Your objective. All that is needed is an exact copy of the lines from the beginning of the data below through the line containing "This screenshot has width=950, height=734.", minus the pictures.

Material to process.
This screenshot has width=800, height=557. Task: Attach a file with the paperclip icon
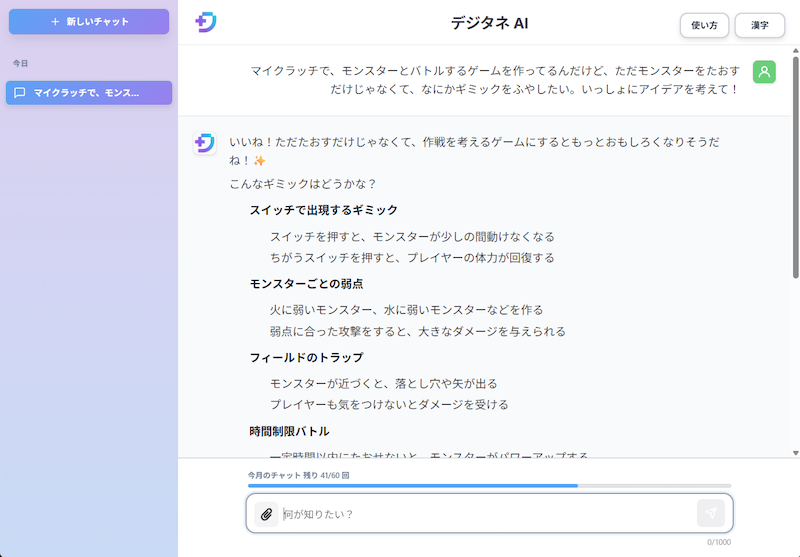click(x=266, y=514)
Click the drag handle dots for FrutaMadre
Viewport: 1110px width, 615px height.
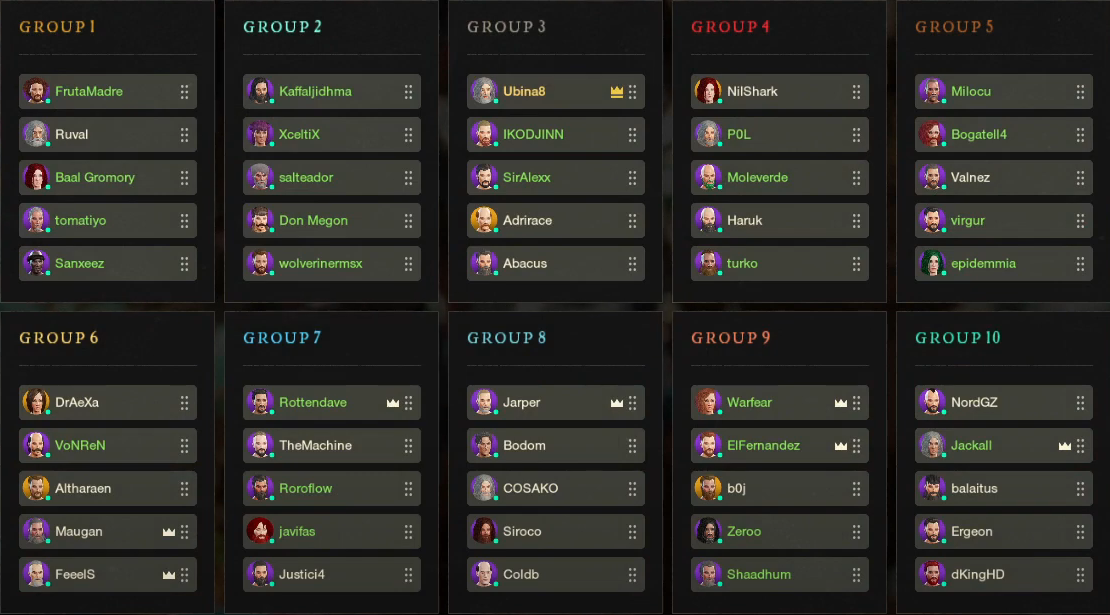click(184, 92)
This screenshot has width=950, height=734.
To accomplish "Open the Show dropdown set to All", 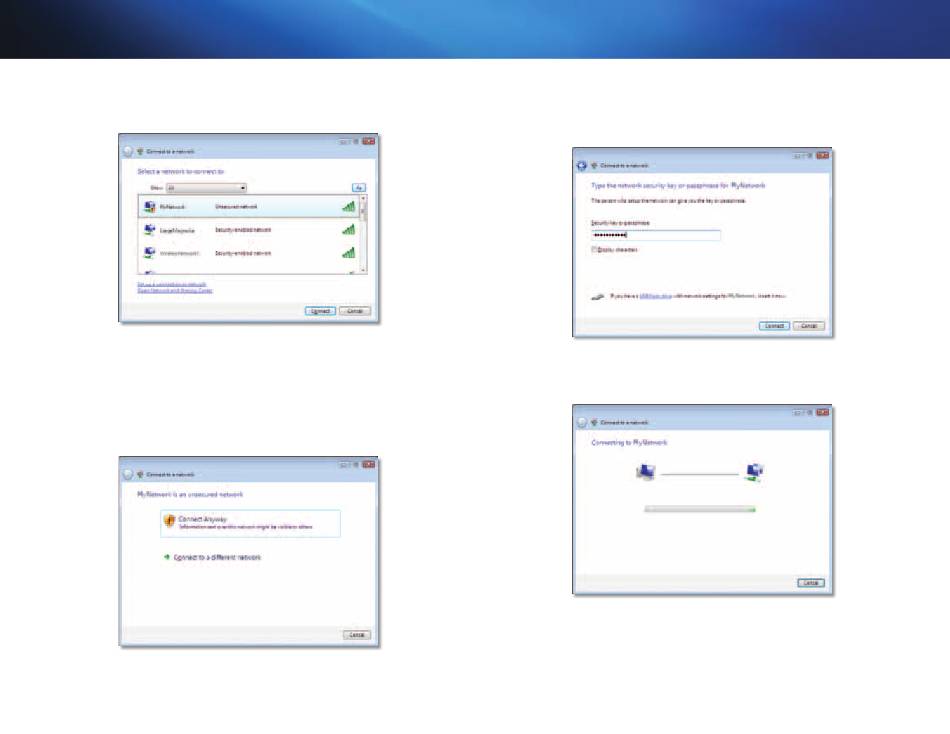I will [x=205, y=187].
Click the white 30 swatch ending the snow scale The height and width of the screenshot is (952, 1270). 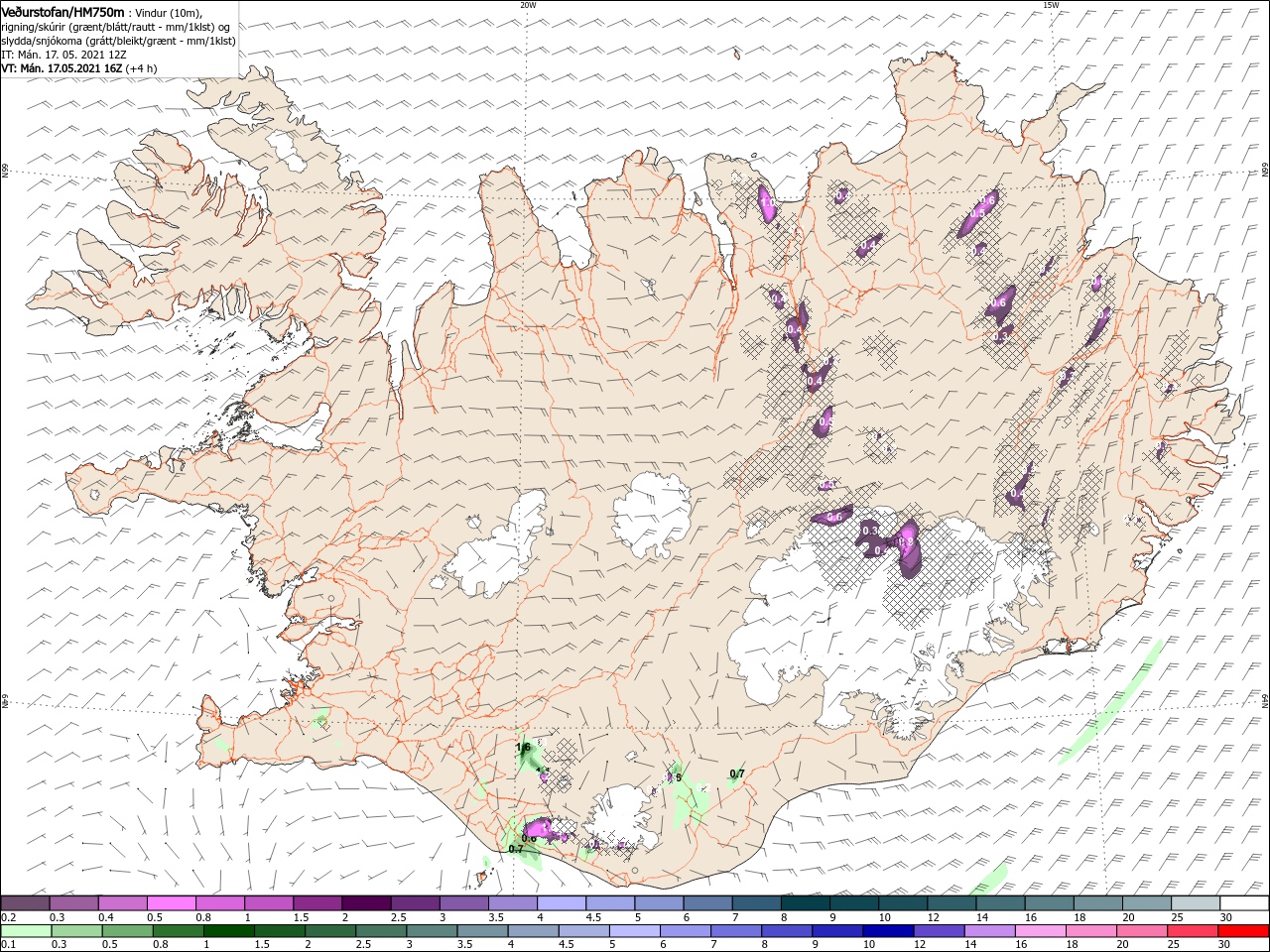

Reply.
This screenshot has width=800, height=557. Task: Attach a file with the paperclip icon
click(x=266, y=514)
Click the drag handle dots for FrutaMadre
Viewport: 1110px width, 615px height.
click(184, 92)
This screenshot has width=950, height=734.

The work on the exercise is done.